Perum Bulog sebagai pelaksana bisa diperintahkan membeli dengan sokongan dana yang memadai. Namun, ada risiko yang mesti ditanggung.
"Tapi kalau pembelian itu dilaksanakan sekarang, akan membuat sisi permintaan tertekan dan ada eskalasi harga," kata Pengamat pangan dari Asosiasi Ekonomi Politik Indonesia Khudori pada Senin (21/9).
Rakyat miskin, kata dia, akan makin tidak punya daya beli lagi karena harga tinggi. Di sisi lain, di momen sulit seperti ini seharusnya Bulog tak melakukan pembelian melainkan operasi pasar.
Opsi impor pun menurut dia, menjadi pilihan terbaik untuk memperkuat cadangan beras nasional. Harus diperkuat, agar mencegah spekulasi di pasar. "Pedagang sudah tahu kondisi pasokan kita, mereka tunggu momentum saja untuk spekulasi," tuturnya.
Ia pun menyinggung soal pemerintah yang mengumpulkan pengusaha penggilingan beras bersama TNI untuk bersepakat mengumpulkan beras untuk Bulog.
Menurut dia, itu hanya sebatas kesepakatan di atas kertas dan tak terealisasi. Komitmen menyetorkan beras ke Bulog hingga 1,4 juta ton bukanlah perkara mudah karena pedagang pun tak mau rugi.

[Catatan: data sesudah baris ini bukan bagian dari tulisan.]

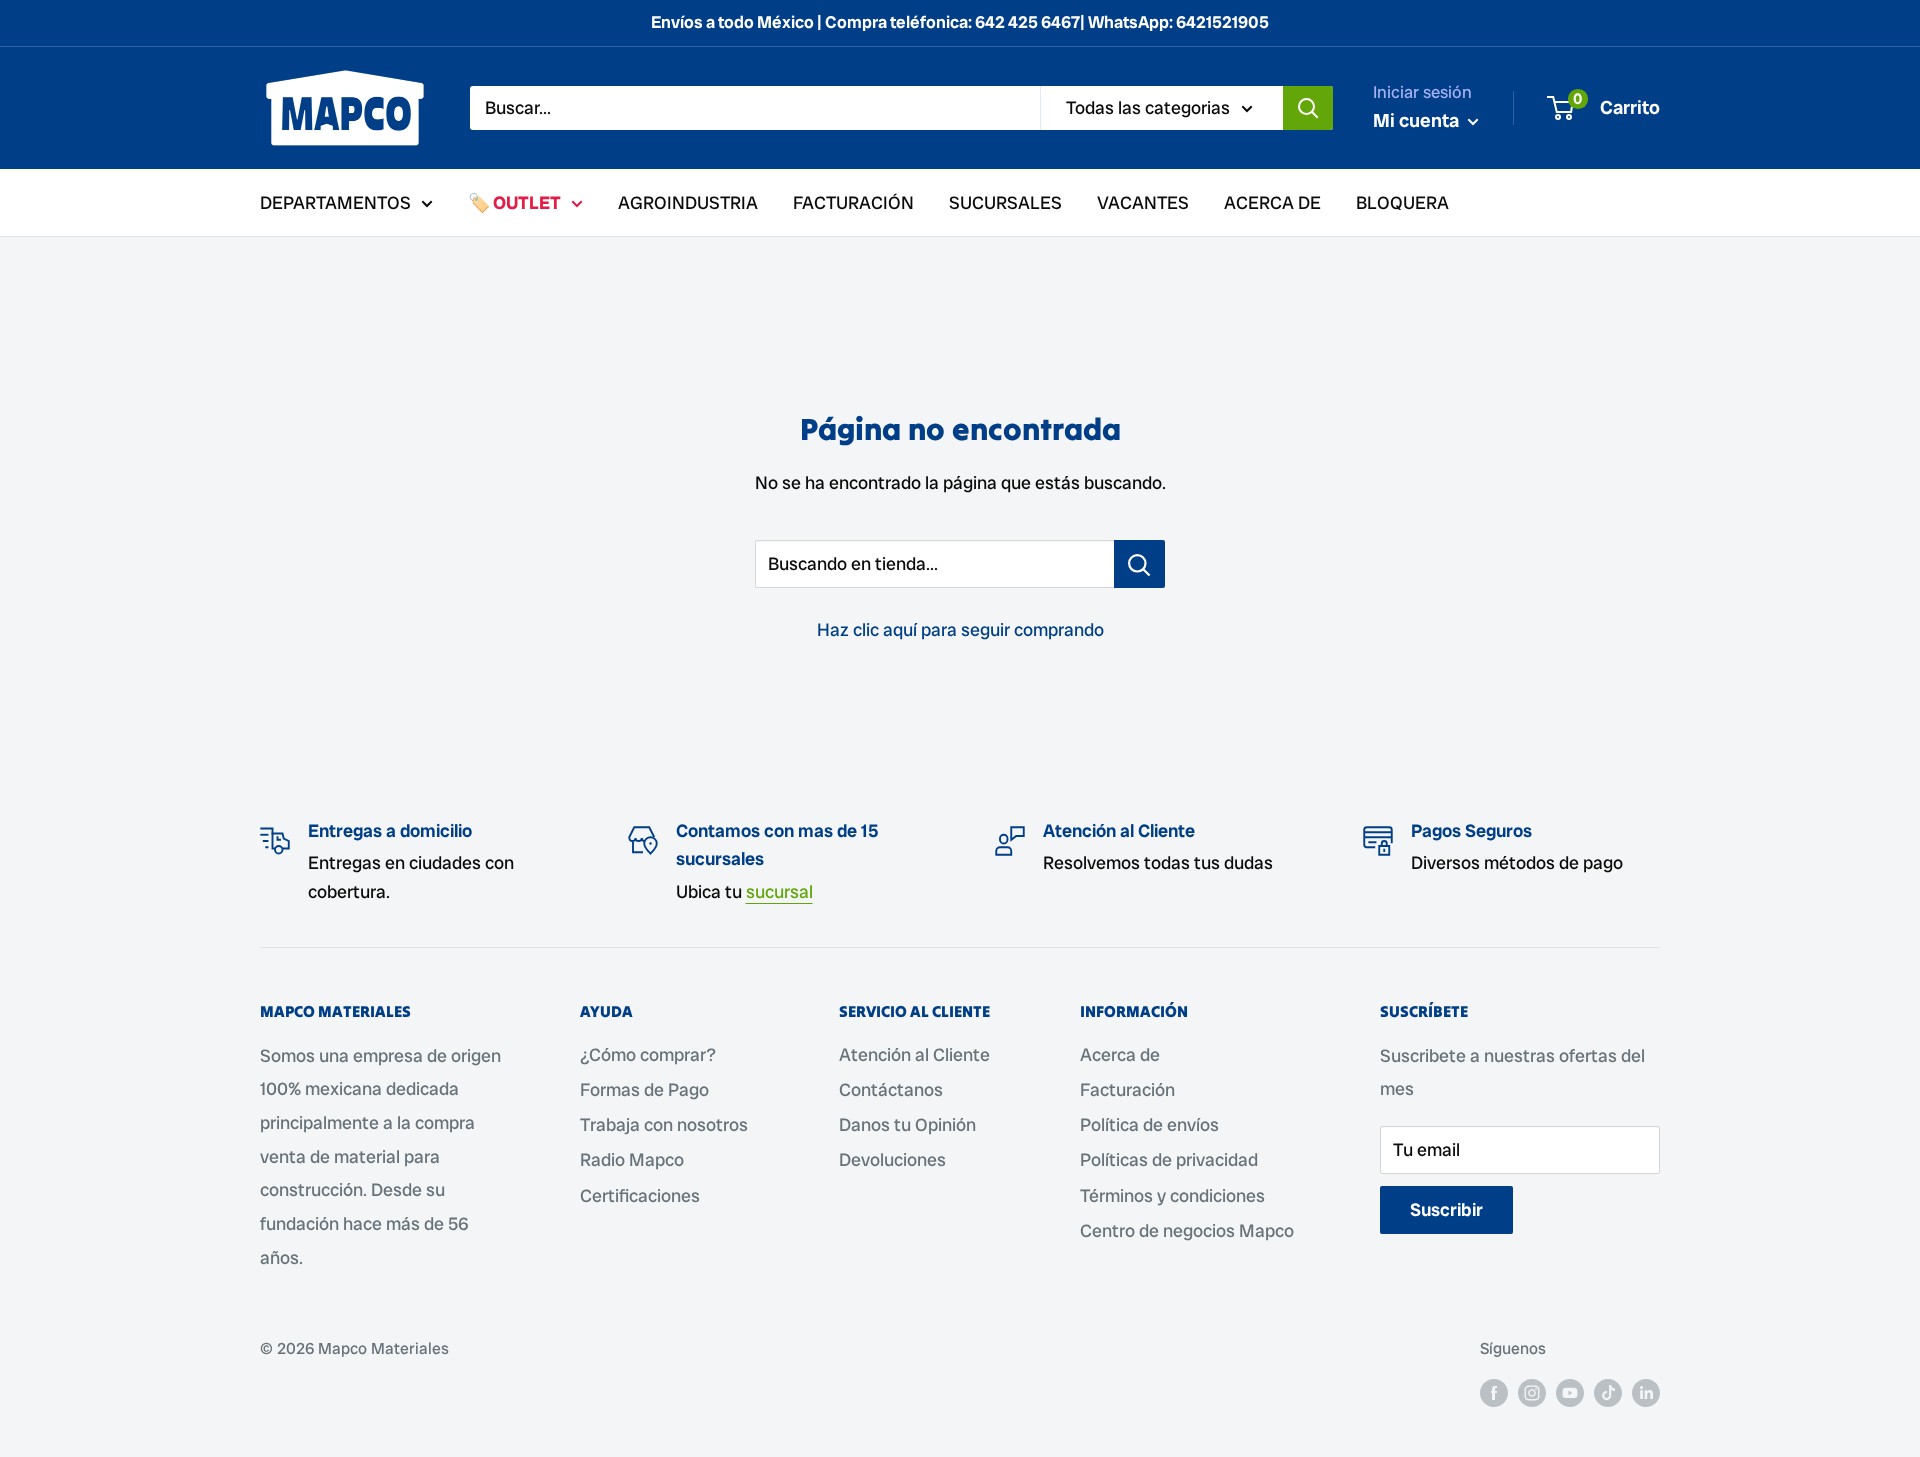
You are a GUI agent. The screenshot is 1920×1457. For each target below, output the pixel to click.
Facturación (1127, 1089)
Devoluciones (892, 1159)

Pun, upaya pemerintah merombak direksi Bulog pada Juni 2015 pun tidak terlalu berpengaruh karena memang situasi tengah sulit. Yang harusnya dilakukan yakni menguatkan peran Bulog, agar tak diberi tanggung jawab mengambil untung. Bulog harus punya identitas menjadi penjaga stabilitas pangan tanpa digerayangi tanggung jawab komersial.